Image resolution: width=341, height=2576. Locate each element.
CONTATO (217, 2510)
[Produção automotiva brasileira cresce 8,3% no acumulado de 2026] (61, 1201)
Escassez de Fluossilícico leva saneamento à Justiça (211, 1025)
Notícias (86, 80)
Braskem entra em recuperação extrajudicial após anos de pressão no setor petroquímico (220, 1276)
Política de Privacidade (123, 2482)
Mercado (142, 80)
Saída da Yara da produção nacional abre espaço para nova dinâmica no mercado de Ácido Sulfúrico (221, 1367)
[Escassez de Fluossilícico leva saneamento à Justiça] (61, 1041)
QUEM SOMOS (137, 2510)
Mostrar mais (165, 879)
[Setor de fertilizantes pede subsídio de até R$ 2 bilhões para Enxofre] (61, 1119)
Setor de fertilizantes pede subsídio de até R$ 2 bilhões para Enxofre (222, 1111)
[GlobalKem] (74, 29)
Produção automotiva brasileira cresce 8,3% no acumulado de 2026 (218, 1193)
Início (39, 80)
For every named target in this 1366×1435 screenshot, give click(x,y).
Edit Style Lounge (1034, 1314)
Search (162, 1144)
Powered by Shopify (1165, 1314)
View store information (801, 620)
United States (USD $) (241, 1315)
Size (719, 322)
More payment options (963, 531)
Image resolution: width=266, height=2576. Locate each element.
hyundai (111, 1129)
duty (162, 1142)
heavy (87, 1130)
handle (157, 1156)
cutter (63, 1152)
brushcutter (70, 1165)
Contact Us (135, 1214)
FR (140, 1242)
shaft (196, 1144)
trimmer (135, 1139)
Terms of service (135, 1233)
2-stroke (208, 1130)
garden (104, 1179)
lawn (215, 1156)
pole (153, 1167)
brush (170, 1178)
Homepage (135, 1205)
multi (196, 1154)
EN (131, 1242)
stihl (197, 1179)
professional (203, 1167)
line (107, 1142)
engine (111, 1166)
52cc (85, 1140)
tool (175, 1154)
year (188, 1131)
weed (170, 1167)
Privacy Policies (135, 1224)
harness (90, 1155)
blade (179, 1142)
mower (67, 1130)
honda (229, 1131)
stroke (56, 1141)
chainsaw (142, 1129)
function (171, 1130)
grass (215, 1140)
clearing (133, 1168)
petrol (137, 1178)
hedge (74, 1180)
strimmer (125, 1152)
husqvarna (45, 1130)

☆ ☆ ☆ ☆ ☆

Each record above needs to be transcribed word for word.

Image resolution: width=341, height=2576. Locate each element.
CONTATO (217, 2510)
[Produção automotiva brasileira cresce 8,3% no acumulado de 2026] (61, 1201)
Escassez de Fluossilícico leva saneamento à Justiça (211, 1025)
Notícias (86, 80)
Braskem entra em recuperação extrajudicial após anos de pressão no setor petroquímico (220, 1276)
Política de Privacidade (123, 2482)
Mercado (142, 80)
Saída da Yara da produção nacional abre espaço para nova dinâmica no mercado de Ácido Sulfúrico (221, 1367)
[Escassez de Fluossilícico leva saneamento à Justiça] (61, 1041)
QUEM SOMOS (137, 2510)
Mostrar mais (165, 879)
[Setor de fertilizantes pede subsídio de até R$ 2 bilhões para Enxofre] (61, 1119)
Setor de fertilizantes pede subsídio de até R$ 2 bilhões para Enxofre (222, 1111)
[GlobalKem] (74, 29)
Produção automotiva brasileira cresce 8,3% no acumulado de 2026 (218, 1193)
Início (39, 80)
For every named target in this 1366×1435 screenshot, give click(x,y).
Edit Style Lounge (1034, 1314)
Search (162, 1144)
Powered by Shopify (1165, 1314)
View store information (801, 620)
United States (USD $) (241, 1315)
Size (719, 322)
More payment options (963, 531)
Image resolution: width=266, height=2576. Locate each element.
hyundai (111, 1129)
duty (162, 1142)
heavy (87, 1130)
handle (157, 1156)
cutter (63, 1152)
brushcutter (70, 1165)
Contact Us (135, 1214)
FR (140, 1242)
shaft (196, 1144)
trimmer (135, 1139)
Terms of service (135, 1233)
2-stroke (208, 1130)
garden (104, 1179)
lawn (215, 1156)
pole (153, 1167)
brush (170, 1178)
Homepage (135, 1205)
multi (196, 1154)
EN (131, 1242)
stihl (197, 1179)
professional (203, 1167)
line (107, 1142)
engine (111, 1166)
52cc (85, 1140)
tool (175, 1154)
year (188, 1131)
weed (170, 1167)
Privacy Policies (135, 1224)
harness (90, 1155)
blade (179, 1142)
mower (67, 1130)
honda (229, 1131)
stroke (56, 1141)
chainsaw (142, 1129)
function (171, 1130)
grass (215, 1140)
clearing (133, 1168)
petrol (137, 1178)
hedge (74, 1180)
strimmer (125, 1152)
husqvarna (45, 1130)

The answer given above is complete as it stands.